Working Papers
"Physicians as Persuaders: Evidence from Hospitals in China"
Abstract: I estimate a Bayesian persuasion model to examine how financial incentives and asymmetric information shape physician-patient interactions. This approach offers new insights into the role of insurance. First, the model predicts that patients’ coinsurance moderates physicians’ responsiveness to increases in service fees. This prediction is supported by a difference-in-differences analysis using Chinese health insurance claims data with random variation in physicians’ reimbursement and patients’ coinsurance rates. Second, the model implies that lower coinsurance rates reduce both patient price elasticity and skepticism, increasing the likelihood of physicians misdirecting patients toward unnecessary treatments. Using structural model estimates, I show that for a diagnosis where surgical treatment is discretionary, nearly half of the patients who received surgery would not have done so were they fully informed. Such misdirection from physicians is greater when coinsurance rates decrease, highlighting a new inefficiency channel beyond moral hazard. I decompose the effect of lowering coinsurance into moral hazard and the novel greater misdirection effects. Counterfactual analysis shows that, while patients benefit from lower out-of-pocket costs, greater misdirection nearly offsets these welfare gains.
"Fear and Risk Perception: Understanding Physicians’ Dynamic Responses to Malpractice Lawsuits" (with Hanming Fang, and Ming Li)
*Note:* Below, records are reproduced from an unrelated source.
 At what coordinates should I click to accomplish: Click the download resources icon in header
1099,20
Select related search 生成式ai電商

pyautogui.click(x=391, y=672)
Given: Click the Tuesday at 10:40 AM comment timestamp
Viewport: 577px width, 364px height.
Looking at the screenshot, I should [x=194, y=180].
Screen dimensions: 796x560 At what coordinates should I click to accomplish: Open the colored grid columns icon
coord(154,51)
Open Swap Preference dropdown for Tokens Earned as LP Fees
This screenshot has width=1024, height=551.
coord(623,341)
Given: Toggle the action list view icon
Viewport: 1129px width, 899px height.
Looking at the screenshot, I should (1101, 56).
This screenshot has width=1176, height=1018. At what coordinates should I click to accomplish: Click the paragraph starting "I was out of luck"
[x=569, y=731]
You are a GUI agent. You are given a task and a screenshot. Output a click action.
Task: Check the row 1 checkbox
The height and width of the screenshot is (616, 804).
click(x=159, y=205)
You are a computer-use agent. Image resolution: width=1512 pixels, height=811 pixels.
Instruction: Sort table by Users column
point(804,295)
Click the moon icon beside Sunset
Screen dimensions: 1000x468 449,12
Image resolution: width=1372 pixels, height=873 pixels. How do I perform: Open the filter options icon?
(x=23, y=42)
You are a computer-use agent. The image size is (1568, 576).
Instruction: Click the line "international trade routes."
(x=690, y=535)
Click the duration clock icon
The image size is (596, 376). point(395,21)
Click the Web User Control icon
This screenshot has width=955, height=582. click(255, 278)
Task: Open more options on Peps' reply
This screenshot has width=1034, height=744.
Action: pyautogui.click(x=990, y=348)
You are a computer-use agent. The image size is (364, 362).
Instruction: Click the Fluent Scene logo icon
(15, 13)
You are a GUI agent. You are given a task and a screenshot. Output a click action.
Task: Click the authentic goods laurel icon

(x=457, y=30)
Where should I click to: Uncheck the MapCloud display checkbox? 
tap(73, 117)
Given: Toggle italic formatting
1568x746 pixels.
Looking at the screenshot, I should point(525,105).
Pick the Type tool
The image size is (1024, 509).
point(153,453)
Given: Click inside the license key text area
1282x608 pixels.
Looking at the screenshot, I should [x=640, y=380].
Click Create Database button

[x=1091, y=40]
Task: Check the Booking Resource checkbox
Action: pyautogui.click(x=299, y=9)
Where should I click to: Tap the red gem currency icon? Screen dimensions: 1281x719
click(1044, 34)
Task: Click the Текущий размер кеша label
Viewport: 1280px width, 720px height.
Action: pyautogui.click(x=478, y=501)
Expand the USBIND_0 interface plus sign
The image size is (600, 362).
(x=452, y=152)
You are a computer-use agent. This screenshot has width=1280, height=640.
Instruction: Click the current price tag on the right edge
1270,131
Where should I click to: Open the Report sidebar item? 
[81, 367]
This paper investigates how physicians adjust their clinical decision-making following medical malpractice lawsuits and how these responses are driven by mental rather than financial costs, and do not align with rational expectations. We combine a comprehensive health insurance claim database from a Chinese city with the universe of malpractice lawsuits to study changes in physician behavior and patient outcomes. We find that physicians respond to lawsuits by practicing more conservatively, rejecting high-risk patients, reducing surgery rates, and increasing the use of diagnostic tests and traditional Chinese medicine. These changes are associated with worse patient outcomes, consistent with defensive medicine. The effects are not limited to the directly involved departments but spill over to other departments within the same hospital. In addition, the changes are short-lived, with physicians reverting to their pre-lawsuit treatment patterns in eight weeks. We provide evidence that such responses are likely driven by mental cost (including fear) and deviate from rational expectations. First, physicians in hospitals with more and less frequent lawsuits exhibit similar responses to a new lawsuit; moreover, they respond similarly to winning and losing cases. Second, physicians' reactions to a patient's death vary depending on the recency of a salient lawsuit. Lastly, physician responses are especially strong following criminal violence against physicians, which is emotionally and psychologically salient.
"Welfare Cost of Adverse Selection in the U.S. Consumer Credit Market"
Abstract: I test for the existence of adverse selection and quantify the resulting inefficiency in the U.S. consumer credit card market. By analyzing unique data from a randomized balance transfer market experiment, I show that conditional on price, higher risk types, both in terms of observable and hidden default risk, are more willing to take up an offer. Furthermore, conditional on taking up an offer, higher risk types are more willing to accept an offer with a higher price. Adverse selection is more severe in the group with a lower FICO score range. By leveraging the exogenous interest rate variations in the market experiment, I estimate an average welfare loss of at least $12 per U.S. credit card holder. In addition, the FICO score captures 90 percent of the welfare loss due to adverse selection.